But the tone around those teams was much, much different.

Wins were unexpected and fun as a young team that had been augmented by a handful of expensive veterans was growing into a powerhouse.

Coming into this season, expectations were sky high.

That powerhouse wasn’t now just a pipe dream, it was expected.

The Jays were trendy World Series picks and the talent from top to bottom was obvious.

But with those expectations came a different mood in the clubhouse when things weren’t sailing smoothly, and that was becoming apparent with each and every loss as the season started to take shape, eventually coming to a head with a 3-9 start to July.

On June 15, the Jays were a season-high 12 games over .500.

Since then, they’ve played their worst baseball in over a year and suddenly they were plummeting towards .500.

In the end, Montoyo’s approach — the same one that drew the Jays to him almost four years ago — didn’t seem to be resonating anymore.

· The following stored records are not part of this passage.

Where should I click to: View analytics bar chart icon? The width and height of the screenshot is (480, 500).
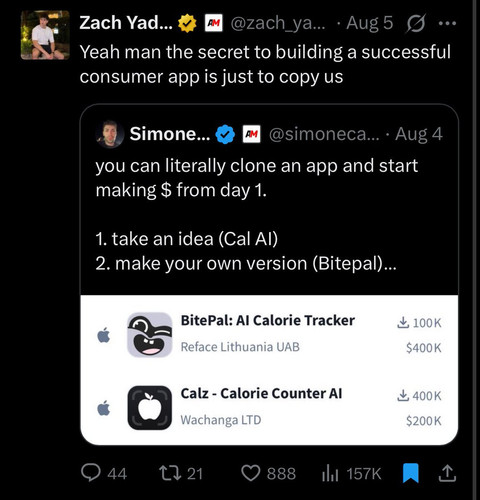pos(330,473)
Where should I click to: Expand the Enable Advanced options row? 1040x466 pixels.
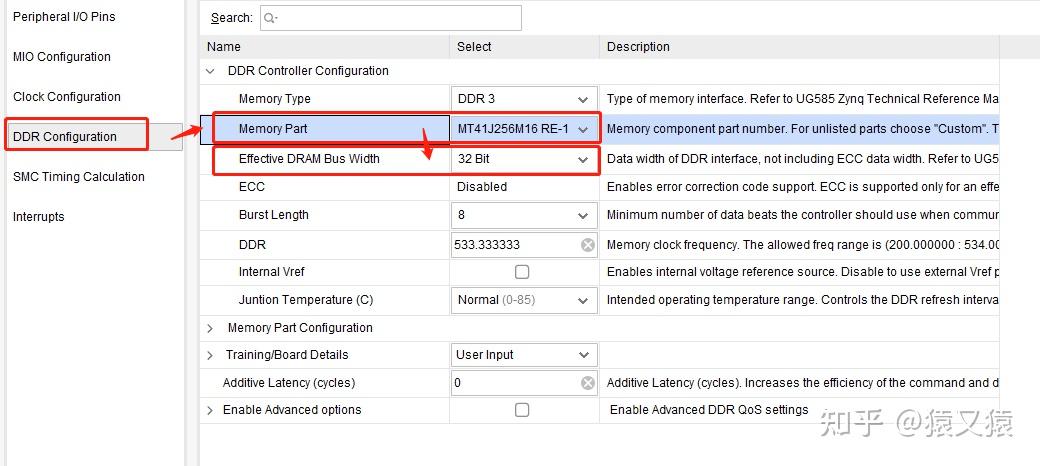pos(210,410)
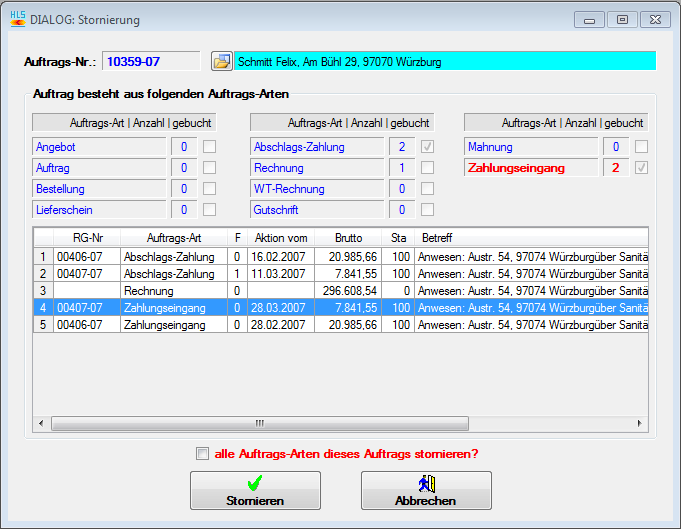Click the customer address field Schmitt Felix

coord(445,61)
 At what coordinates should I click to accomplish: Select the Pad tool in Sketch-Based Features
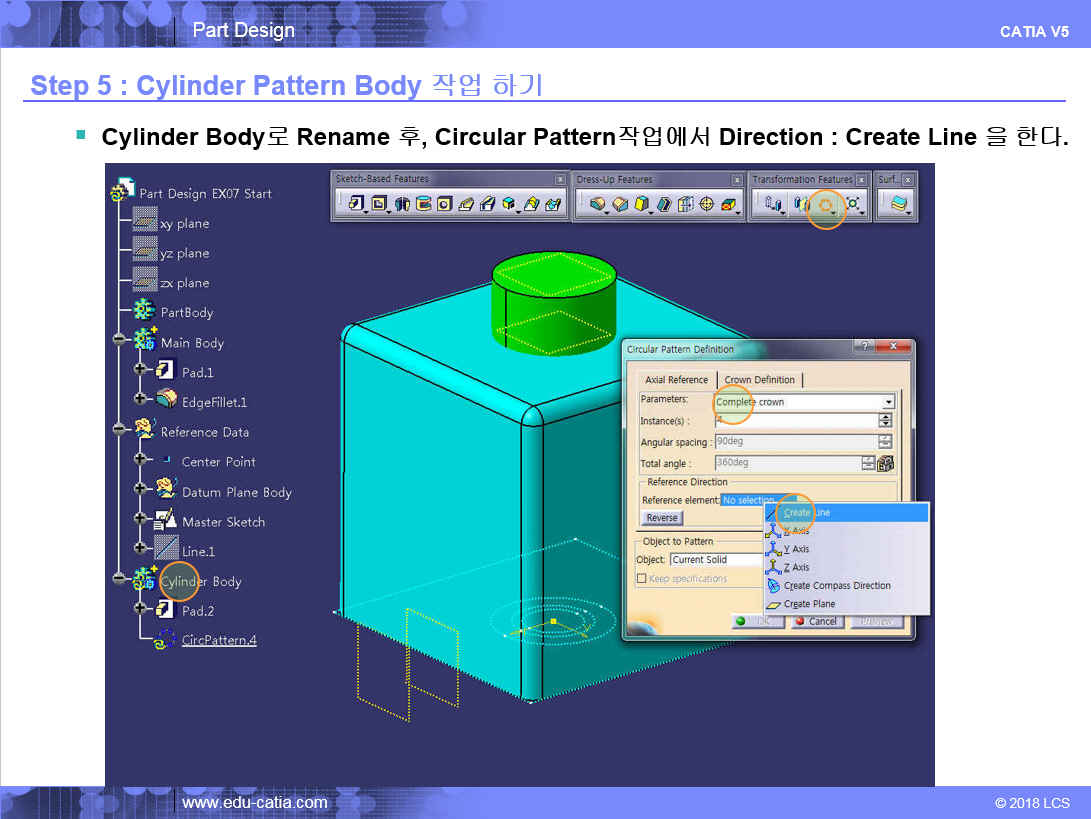(356, 204)
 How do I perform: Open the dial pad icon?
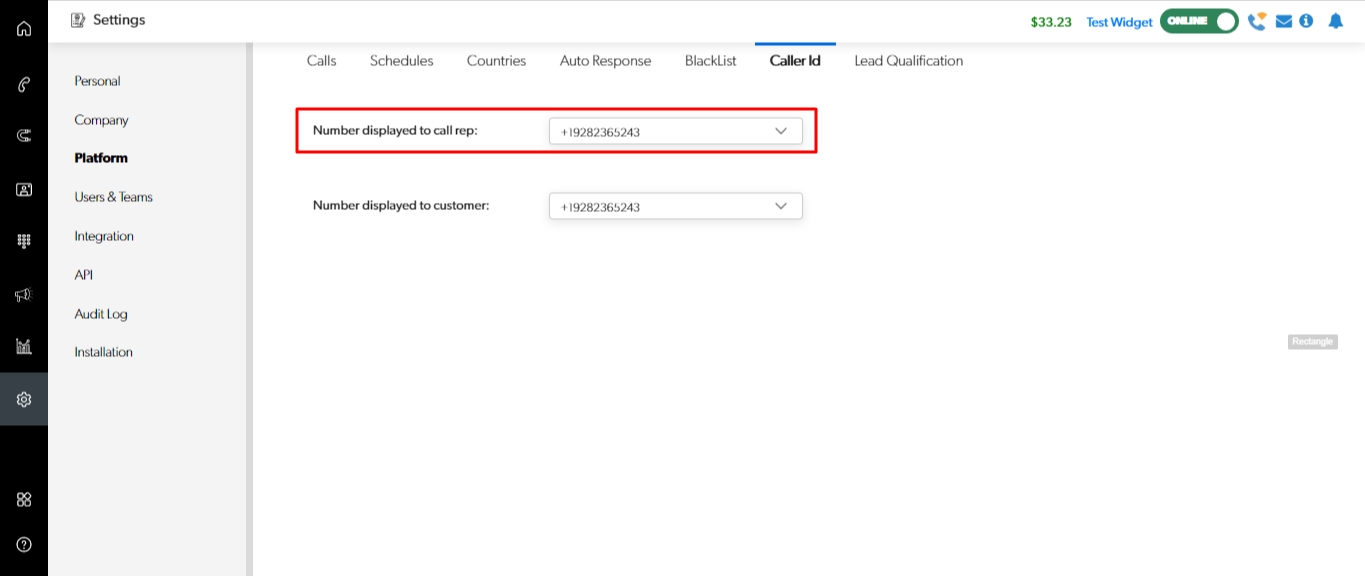pyautogui.click(x=24, y=241)
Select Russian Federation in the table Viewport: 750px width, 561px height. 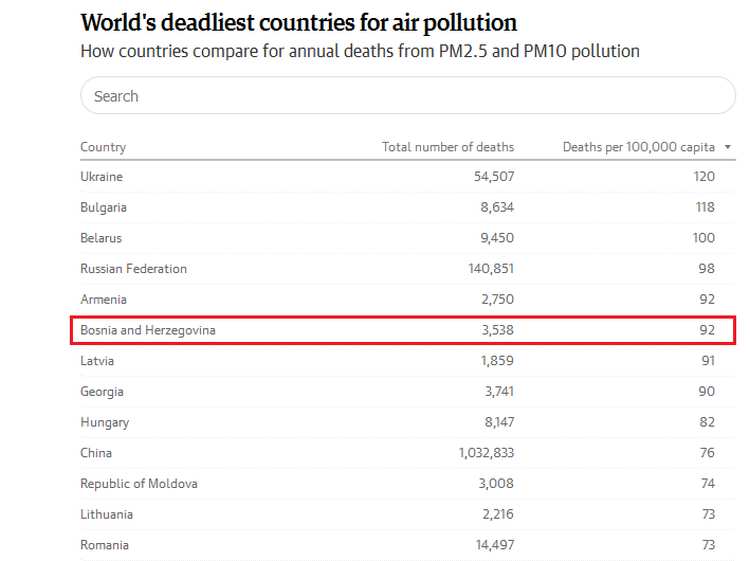tap(133, 268)
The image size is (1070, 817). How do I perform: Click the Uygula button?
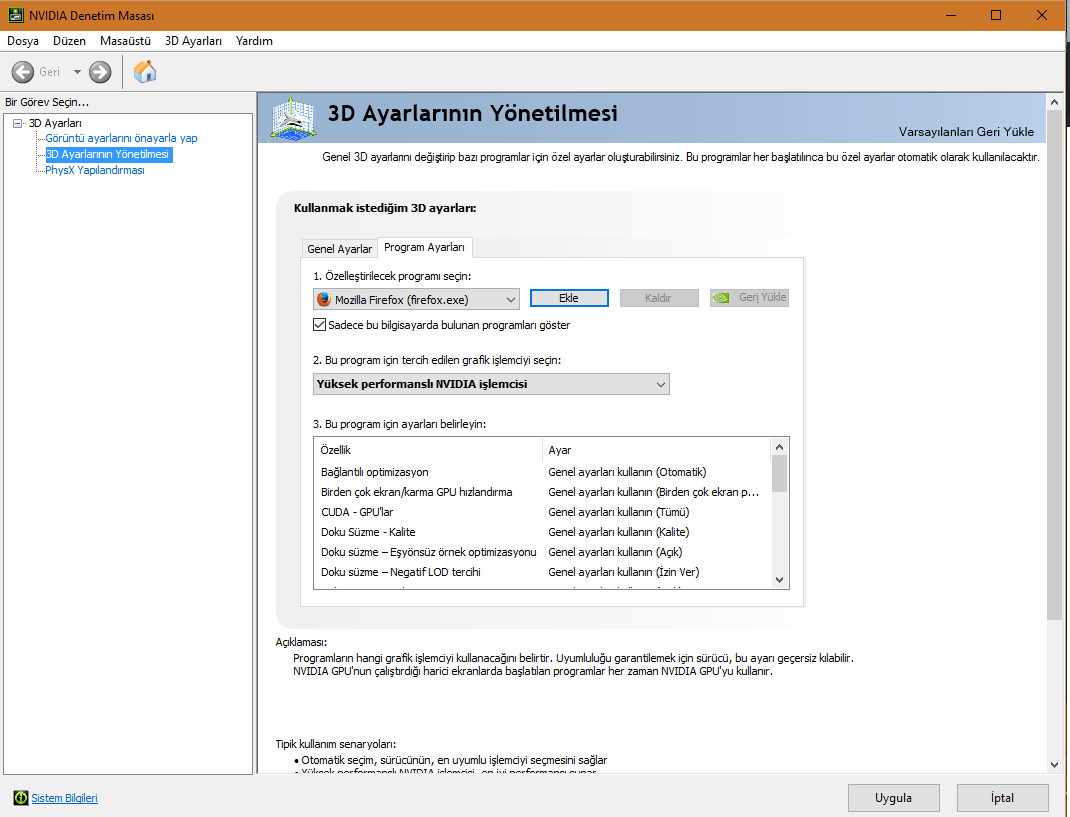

“No,” one Blue Jays veteran said when asked if he was surprised by the firing on Wednesday. “That’s all I’ll say.”

Saying Montoyo lost the clubhouse is too strong, and it’s a subjective phrase to begin with.

On the record, players said all the right things, but there were definitely key voices who were starting to believe his approach wasn’t what they need at a time of such high expectations both internally and externally.

They loved Montoyo, the man.

That didn’t mean all of them felt the same about Montoyo, the manager.

GM Ross Atkins didn’t get into the specifics of why Montoyo was let go, simply saying he believes this club is better than it has played.

“I’m extremely disappointed with where we are,” Atkins said inside Rogers Centre on Wednesday as he talked through the managerial change at a podium on the lower-level concourse. "I think we are better than how we’ve played. There’s been a lot of good individual things happen but, I think, we could be playing better as a team. Having said that, this is a collective setback, and ultimately that starts with me.”

Atkins should absolutely be shouldering some of the blame, as this wasn’t just a Montoyo issue and there’s definitely a “let’s just shake things up” feeling to the move as the team currently still occupies a playoff spot.

Handed a contract extension in the off-season that didn’t exactly provide a whole lot of job security considering it was only through next season, Montoyo always seemed to be one extended losing streak away from being on the hot seat heading into this pressure-packed season.

Montoyo’s tenure, after a win Tuesday in his final game, comes to a close at an even 236 wins and 236 losses.

“In professional sports, environment matters,” Atkins said. “The level of energy and positivity, all of that matters. Execution matters. Deployment matters. It’s not one thing.”

This is what happens when there are huge expectations.

“As players, we know that things could be better and have to be better,” George Springer said while sitting in the dugout Wednesday. “We understand what we all can do. It hasn’t really shown yet, and I think that’s the frustrating part.”

With a huge chunk of the roster underperforming up to this point and Atkins essentially admitting there are lots of holes in the roster he put together, Schneider is now thrown into the managerial spotlight.

"Over the course of a season, there's ups and downs, and I think this has been a weird time of the season," Schneider said Wednesday. “You can say certain guys are underperforming. You can say certain coaches are underperforming.

"There are things we can all do better.”

In going from 56-year-old Montoyo to 42-year-old Schneider, it’s a fairly night and day transition in terms of personality.

Schneider was never averse to a fiery ejection during his very successful minor-league journey up through the Jays system, a run that included championships in 2011, 2017 and 2018 at three different levels, the most notable being his ’18 title in Double-A with many of the key names on this Blue Jays roster now.

Most thought Schneider would get a chance to lead a club eventually, and some around the game thought he could even get some managerial interest this winter when openings inevitably come up.

Instead, Schneider, who was already a key strategist as bench coach and someone the organization leaned over very heavily on the game-planning side, inherits an ultra-talented team that knows it has lots of time to right the ship.

Sometimes these midseason changes work, sometimes they don’t.

There are 12 weeks of baseball left to find out if this one will.